Eles dizem que os laptops fornecidos pela escola são monitorados de perto por uma lista de membros da igreja.
Pais de ex-alunos disseram ao Guardian Australia que também eram vigiados por esses chamados “monitores de dispositivos” para garantir que estavam verificando o uso da internet por seus filhos, e poderiam ser denunciados à igreja se não o fizessem.
Todos os alunos, funcionários e pais são informados de que seus dispositivos escolares são monitorados e a rede OneSchool Global (OSG) diz que qualquer vigilância obedece rigorosamente à Lei de Privacidade e todas as outras leis australianas.
O OSG diz que não há “nenhum envolvimento de nenhuma igreja” nos procedimentos de vigilância, mas isso é contestado por ex-funcionários e alunos. Documentos oficiais da escola também são entendidos como se referindo repetidamente ao envolvimento do “apoio pastoral” da comunidade local.
A Brethren, que agora é conhecida como Plymouth Brethren Christian Church, já foi acusada pelo ex-primeiro-ministro Kevin Rudd de ser uma “seita extremista”. Ex-membros dizem que ela pratica uma doutrina estrita de separação de pessoas “mundanas”, o que significa que seus membros não têm permissão para socializar com não membros, e o acesso à tecnologia e à internet é rigidamente controlado.
Os Irmãos rebatem essas alegações dizendo que são uma “igreja cristã convencional”. “O fato é que vivemos e trabalhamos ao lado de pessoas de dentro da nossa igreja, de fora da nossa igreja e em todas as esferas da vida”, disse um porta-voz da igreja.
O líder da igreja, Bruce Hales, rejeitou as acusações de Rudd como “não factuais”. “Eles não foram informados, e parece-nos que foram deliberadamente intencionados a colocar os Irmãos em uma luz injusta para fins políticos”, disse ele.
O Guardian Australia conversou com vários ex-funcionários, alunos e pais que alegam que os alunos que frequentam escolas OSG são monitorados por uma combinação de câmeras de CFTV instaladas em todos os campi e pelo monitoramento de laptops por outros membros da comunidade Brethren.
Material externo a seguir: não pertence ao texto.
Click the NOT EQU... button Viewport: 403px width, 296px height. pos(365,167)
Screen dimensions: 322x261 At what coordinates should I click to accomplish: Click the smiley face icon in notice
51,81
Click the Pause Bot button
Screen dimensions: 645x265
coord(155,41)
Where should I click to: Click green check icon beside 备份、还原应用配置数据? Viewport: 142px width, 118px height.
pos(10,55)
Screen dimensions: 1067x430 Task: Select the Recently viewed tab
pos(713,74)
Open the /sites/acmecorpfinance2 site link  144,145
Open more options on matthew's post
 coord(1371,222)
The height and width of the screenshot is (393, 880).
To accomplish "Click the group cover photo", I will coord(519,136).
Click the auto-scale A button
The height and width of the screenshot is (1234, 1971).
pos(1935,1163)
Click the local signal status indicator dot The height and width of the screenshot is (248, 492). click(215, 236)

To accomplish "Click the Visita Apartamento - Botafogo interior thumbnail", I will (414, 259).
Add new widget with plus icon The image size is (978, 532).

Dispositivos e uso da internet observados
A OSG tem 31 campi na Austrália e 2.500 alunos matriculados. Globalmente, ela administra 120 campi em 20 países a partir de sua sede em Sydney.
A rede escolar foi estabelecida pelos Irmãos para permitir que seus filhos fossem educados longe do sistema escolar convencional. A igreja diz que eles não administram as escolas, e que famílias não-Irmãos podem matricular seus filhos se eles aderirem ao seu ethos.
A escola é apoiada por voluntários da comunidade da igreja.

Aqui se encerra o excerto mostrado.